Acórdãos TCAS

Acórdão do Tribunal Central Administrativo Sul
Processo:1336/09.0BELSB
Secção:CT
Data do Acordão:01/13/2022
Relator:VITAL LOPES
Descritores:IMPOSTO SUCESSÓRIO; FICÇÃO LEGAL; PROCEDIMENTO ESPECIAL DE ILISÃO DA PRESUNÇÃO; EFEITOS DA SENTENÇA ANULATÓRIA DE ACTO REVOGATÓRIO DE DEFERIMENTO TÁCITO.
Sumário:1. À ilisão da presunção ínsita no art.º 26.º do CIMSISSD, aplica-se o procedimento de ilisão especial, previsto no art.º 64.º do CPPT.
2. O artigo 173.º, n.º 1, do Código de Processo nos Tribunais Administrativos determina o dever de a Administração Pública, na sequência de uma sentença de anulação de um acto administrativo, repor o status quo ante, reconstituindo a situação que existiria se o acto anulado não tivesse sido praticado.
3. A anulação contenciosa de acto revogatório implica a repristinação do acto silente revogado, segundo a linha maioritária da doutrina e jurisprudência.
Votação:Unanimidade
Aditamento:
1
Decisão Texto Integral:ACORDAM EM CONFERÊNCIA NA 2.ª SUBSECÇÃO DO CONTENCIOSO TRIBUTÁRIO DO TRIBUNAL CENTRAL ADMINISTRATIVO SUL

I. RELATÓRIO

O Exmo. Representante da Fazenda Pública interpôs recurso para o Supremo Tribunal Administrativo da sentença do Tribunal Tributário de Lisboa de 9 de Abril de 2015, exarada a fls.76/92, que julgou procedente a acção administrativa especial intentada por Fernando(...) e Maria José(...), e condenou a entidade demandada a retomar os procedimentos requeridos nos termos do art.º 64.º do CPPT, para efeitos de ilisão da presunção prevista no art.º 26.º do Código do Imposto Municipal da Sisa e das Sucessões e Doações.

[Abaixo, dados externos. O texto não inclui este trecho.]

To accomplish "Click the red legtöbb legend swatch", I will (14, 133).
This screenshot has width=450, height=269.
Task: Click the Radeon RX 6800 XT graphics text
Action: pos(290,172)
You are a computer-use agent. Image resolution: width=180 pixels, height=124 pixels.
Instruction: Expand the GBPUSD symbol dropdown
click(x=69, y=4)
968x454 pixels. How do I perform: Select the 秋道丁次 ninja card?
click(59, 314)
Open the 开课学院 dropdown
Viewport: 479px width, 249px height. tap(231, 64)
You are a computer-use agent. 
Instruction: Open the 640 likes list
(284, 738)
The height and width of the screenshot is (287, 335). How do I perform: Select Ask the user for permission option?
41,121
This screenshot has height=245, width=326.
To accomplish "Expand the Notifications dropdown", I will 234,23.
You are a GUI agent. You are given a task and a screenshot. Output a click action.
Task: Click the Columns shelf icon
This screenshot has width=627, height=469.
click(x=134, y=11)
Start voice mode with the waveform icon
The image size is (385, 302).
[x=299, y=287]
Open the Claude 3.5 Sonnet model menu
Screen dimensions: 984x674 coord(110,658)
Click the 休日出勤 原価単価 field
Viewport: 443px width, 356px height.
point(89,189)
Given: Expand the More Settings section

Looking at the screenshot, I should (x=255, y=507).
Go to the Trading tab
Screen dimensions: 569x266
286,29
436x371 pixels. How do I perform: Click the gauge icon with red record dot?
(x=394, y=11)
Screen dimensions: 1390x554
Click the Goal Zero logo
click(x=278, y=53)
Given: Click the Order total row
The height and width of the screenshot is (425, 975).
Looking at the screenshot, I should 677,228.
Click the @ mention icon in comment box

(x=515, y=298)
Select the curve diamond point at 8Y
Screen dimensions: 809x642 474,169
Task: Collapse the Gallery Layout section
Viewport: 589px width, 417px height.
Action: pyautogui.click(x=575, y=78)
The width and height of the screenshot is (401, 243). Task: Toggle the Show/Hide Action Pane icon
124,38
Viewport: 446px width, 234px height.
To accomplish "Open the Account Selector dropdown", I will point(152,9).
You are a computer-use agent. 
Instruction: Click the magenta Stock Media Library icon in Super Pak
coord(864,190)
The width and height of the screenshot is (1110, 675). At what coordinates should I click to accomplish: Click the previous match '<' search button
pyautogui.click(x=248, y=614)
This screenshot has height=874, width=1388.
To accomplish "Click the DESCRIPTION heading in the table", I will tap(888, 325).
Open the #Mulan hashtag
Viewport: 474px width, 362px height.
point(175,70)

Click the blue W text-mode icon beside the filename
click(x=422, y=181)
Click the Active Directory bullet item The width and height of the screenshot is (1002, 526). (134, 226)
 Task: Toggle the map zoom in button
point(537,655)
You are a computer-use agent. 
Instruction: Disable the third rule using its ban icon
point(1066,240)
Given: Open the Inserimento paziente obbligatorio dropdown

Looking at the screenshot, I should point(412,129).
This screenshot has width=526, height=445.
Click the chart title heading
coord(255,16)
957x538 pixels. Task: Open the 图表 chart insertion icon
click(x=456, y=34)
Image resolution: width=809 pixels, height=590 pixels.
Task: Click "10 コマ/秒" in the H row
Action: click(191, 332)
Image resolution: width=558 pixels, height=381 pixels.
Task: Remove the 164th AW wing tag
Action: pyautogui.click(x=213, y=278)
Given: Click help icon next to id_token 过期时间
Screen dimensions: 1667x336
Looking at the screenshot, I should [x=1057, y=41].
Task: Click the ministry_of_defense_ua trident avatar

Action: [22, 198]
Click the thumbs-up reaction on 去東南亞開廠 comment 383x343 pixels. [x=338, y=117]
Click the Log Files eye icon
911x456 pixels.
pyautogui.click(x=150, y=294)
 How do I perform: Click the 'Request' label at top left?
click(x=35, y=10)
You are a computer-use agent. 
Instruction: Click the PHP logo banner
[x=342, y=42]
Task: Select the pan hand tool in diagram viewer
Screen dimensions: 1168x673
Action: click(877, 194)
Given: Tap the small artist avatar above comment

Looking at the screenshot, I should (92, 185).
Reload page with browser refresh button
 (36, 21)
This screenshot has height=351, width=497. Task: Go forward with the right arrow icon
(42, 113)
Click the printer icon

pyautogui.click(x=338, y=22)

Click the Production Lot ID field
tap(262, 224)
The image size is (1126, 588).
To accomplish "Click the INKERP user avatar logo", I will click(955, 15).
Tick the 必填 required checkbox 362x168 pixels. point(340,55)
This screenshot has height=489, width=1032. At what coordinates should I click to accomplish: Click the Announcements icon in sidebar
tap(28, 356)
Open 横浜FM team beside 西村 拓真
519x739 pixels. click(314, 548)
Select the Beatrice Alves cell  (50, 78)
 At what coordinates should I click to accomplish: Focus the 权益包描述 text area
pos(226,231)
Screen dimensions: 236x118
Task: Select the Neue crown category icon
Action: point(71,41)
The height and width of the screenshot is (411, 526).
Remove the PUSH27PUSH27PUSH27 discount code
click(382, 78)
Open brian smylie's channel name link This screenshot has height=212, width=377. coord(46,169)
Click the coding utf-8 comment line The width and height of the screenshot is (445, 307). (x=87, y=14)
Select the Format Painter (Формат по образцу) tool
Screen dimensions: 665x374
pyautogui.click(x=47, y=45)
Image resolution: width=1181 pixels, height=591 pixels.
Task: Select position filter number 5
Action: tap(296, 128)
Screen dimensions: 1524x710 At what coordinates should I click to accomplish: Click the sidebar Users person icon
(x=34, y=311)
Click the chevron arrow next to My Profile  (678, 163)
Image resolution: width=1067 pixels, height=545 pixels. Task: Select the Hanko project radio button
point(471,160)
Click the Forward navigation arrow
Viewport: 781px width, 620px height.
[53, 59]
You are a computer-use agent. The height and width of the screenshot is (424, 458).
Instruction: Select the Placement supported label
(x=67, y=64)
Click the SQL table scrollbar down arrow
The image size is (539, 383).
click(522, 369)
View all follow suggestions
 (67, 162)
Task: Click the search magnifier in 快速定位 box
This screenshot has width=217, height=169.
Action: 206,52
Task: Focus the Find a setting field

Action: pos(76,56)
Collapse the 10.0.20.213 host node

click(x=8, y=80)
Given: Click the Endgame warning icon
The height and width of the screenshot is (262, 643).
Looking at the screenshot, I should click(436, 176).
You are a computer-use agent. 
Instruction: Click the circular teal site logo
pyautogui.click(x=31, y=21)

Conclui as doutas alegações assim:
«


».

Contra-alegações não foram apresentadas.

Por despacho do Exmo. Senhor Conselheiro Relator foi o Supremo Tribunal Administrativo julgado incompetente em razão da hierarquia para conhecer do presente recurso jurisdicional e competente para o efeito este Tribunal Central Administrativo (SCT), para onde foi ordenada a remessa dos autos.

O Exmo. Senhor Procurador-Geral Adjunto apôs o seu visto, a fls.164.

Colhidos os vistos legais e nada mais obstando, vêm os autos à conferência para decisão.

II. DELIMITAÇÃO DO OBJECTO DO RECURSO

O objecto do recurso é delimitado pelas conclusões das respectivas alegações (cfr. artigo 635.º, n.º 4 e artigo 639.º, n.ºs 1 e 2, do Código de Processo Civil, aprovado pela Lei n.º 41/2003, de 26 de Junho), sem prejuízo das questões de que o tribunal ad quem possa ou deva conhecer oficiosamente, apenas estando este tribunal adstrito à apreciação das questões suscitadas que sejam relevantes para conhecimento do objecto do recurso.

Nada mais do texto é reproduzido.